Check every line of the entries for the string "table" and return the ones that contain it.

** SOURCE MATERIAL follows **

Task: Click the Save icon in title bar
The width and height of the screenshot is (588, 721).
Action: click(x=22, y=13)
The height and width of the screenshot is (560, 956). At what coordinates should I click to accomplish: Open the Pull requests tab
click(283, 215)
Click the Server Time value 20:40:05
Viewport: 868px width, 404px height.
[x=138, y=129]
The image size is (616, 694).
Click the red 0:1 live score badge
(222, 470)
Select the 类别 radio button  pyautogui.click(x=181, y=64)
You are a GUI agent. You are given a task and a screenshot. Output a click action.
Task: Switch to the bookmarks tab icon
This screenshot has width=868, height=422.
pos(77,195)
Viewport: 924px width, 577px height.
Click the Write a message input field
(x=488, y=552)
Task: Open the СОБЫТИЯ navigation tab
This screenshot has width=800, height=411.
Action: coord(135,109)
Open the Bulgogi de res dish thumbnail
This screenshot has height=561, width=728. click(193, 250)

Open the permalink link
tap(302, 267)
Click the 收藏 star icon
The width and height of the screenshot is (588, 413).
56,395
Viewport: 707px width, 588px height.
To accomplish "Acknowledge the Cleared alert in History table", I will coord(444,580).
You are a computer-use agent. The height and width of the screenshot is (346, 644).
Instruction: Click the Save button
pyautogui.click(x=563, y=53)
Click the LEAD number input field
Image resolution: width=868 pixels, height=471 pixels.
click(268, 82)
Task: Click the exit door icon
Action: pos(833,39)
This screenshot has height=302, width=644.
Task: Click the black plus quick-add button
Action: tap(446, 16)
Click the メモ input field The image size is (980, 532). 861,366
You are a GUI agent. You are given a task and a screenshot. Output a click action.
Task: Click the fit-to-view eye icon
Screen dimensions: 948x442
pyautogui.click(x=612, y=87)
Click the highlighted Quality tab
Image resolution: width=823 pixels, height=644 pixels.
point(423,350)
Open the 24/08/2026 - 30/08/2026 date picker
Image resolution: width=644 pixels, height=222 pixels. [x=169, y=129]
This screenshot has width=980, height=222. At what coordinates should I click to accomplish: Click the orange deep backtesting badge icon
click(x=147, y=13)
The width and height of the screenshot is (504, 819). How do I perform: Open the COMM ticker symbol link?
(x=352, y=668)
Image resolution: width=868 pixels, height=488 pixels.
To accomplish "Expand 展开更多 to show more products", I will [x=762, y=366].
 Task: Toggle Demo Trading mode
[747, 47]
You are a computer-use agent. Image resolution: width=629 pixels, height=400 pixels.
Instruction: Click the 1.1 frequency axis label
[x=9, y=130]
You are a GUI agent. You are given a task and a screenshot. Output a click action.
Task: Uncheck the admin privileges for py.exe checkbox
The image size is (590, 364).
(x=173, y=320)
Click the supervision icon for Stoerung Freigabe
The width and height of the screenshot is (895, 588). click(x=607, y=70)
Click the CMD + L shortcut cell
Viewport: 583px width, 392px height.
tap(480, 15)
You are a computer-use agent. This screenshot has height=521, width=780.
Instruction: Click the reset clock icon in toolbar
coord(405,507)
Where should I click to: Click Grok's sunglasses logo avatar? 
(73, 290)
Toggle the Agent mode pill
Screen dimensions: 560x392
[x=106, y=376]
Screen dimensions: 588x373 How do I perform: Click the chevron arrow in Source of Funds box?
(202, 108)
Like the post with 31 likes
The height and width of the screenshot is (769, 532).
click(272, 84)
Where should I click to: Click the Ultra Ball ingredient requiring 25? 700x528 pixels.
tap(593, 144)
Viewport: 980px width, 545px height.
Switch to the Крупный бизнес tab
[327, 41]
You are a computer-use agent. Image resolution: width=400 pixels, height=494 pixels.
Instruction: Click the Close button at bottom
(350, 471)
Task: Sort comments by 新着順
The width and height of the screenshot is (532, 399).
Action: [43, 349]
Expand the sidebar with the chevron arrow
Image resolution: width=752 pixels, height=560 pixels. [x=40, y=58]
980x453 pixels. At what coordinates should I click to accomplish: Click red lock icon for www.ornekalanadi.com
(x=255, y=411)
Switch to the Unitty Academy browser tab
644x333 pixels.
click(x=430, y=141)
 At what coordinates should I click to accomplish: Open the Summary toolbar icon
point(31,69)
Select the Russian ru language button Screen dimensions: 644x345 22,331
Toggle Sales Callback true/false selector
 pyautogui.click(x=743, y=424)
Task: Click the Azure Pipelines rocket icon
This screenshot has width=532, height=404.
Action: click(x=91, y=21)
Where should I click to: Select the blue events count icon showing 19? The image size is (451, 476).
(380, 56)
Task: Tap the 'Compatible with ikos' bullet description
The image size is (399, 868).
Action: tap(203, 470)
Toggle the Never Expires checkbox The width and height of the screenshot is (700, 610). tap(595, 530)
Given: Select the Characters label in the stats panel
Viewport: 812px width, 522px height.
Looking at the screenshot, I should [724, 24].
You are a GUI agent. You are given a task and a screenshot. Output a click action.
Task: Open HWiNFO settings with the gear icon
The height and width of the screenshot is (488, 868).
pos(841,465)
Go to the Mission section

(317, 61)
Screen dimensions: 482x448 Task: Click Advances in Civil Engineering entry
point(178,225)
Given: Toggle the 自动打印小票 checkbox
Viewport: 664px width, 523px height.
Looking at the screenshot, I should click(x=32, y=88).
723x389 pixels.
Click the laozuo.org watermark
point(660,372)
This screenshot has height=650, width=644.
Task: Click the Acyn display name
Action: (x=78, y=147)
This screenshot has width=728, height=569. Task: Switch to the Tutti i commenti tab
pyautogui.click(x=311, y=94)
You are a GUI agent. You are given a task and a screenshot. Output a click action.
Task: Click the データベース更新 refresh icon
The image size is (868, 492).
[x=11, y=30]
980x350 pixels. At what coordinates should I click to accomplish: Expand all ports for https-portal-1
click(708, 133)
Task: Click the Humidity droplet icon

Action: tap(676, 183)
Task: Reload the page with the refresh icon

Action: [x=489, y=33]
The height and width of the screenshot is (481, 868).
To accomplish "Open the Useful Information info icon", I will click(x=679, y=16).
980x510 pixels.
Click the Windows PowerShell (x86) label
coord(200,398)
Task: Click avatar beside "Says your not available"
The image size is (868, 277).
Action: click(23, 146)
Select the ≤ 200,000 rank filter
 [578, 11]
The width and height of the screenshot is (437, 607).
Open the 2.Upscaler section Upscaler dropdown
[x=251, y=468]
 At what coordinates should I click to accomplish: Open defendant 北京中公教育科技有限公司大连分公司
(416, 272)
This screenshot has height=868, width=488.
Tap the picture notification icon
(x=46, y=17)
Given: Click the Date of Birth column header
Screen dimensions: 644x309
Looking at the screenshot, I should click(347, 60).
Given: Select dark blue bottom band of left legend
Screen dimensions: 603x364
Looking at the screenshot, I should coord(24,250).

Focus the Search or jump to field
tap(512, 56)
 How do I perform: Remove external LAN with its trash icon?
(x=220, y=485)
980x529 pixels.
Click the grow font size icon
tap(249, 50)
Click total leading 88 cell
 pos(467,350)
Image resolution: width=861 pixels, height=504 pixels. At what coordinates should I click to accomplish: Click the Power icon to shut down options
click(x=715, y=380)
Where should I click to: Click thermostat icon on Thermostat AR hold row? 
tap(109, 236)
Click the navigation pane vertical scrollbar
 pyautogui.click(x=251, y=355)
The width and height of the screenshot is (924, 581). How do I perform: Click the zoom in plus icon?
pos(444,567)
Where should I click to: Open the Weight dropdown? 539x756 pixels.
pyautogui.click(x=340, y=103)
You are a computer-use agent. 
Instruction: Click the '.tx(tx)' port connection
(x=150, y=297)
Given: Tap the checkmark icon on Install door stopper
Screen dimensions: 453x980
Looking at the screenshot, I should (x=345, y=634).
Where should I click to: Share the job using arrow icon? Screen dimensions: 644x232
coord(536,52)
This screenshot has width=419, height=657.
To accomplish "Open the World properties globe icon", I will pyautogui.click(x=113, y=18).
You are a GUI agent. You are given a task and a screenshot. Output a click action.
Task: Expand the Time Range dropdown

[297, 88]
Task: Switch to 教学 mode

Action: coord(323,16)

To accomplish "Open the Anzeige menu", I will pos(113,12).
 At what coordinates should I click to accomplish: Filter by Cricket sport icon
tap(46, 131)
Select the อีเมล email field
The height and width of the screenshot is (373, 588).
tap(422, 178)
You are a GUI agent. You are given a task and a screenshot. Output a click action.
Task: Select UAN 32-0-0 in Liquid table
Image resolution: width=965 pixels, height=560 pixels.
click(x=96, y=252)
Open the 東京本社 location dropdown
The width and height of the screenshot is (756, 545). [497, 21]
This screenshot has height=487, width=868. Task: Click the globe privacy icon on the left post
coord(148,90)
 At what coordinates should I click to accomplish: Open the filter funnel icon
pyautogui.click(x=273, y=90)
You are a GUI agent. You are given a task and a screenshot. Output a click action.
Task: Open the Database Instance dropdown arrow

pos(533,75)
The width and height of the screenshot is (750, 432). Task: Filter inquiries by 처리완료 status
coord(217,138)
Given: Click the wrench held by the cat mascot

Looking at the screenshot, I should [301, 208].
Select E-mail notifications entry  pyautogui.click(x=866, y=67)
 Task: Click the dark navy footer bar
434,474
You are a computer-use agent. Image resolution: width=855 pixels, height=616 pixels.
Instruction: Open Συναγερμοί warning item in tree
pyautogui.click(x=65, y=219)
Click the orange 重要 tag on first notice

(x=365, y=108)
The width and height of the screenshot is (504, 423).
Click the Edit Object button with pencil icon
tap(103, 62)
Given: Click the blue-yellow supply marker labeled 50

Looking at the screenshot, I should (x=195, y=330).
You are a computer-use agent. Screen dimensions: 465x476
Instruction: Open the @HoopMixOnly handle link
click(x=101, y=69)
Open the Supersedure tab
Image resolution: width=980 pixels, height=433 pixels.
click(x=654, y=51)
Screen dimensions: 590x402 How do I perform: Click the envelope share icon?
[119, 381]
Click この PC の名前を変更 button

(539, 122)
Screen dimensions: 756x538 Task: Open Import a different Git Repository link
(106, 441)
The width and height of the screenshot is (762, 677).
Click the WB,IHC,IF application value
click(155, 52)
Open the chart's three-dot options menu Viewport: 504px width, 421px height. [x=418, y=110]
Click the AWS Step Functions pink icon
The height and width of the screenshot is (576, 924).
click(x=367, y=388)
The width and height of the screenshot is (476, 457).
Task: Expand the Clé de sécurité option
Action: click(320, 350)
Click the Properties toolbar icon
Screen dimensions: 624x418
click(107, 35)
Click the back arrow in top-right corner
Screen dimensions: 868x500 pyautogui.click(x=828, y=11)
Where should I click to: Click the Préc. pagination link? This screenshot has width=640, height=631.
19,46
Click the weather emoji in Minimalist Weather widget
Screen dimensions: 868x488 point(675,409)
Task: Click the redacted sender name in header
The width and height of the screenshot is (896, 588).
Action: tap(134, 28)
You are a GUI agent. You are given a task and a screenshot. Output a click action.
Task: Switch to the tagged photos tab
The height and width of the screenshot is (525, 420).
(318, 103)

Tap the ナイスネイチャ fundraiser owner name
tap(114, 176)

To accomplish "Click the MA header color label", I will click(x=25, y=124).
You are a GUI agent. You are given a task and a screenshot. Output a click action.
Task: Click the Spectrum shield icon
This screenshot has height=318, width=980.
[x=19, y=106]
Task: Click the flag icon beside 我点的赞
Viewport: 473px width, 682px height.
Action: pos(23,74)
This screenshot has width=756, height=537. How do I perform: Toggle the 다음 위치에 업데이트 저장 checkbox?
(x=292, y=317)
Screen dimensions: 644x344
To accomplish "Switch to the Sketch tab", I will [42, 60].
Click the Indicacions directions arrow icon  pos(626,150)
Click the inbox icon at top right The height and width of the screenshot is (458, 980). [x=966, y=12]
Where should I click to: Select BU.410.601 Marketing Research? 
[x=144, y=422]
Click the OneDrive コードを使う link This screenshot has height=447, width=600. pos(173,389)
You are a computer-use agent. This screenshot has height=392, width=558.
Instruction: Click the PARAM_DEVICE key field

** End of SOURCE MATERIAL **

**SOLUTION TO THE PROBLEM:**
To accomplish "Acknowledge the Cleared alert in History table", I will coord(444,580).
Task: Select UAN 32-0-0 in Liquid table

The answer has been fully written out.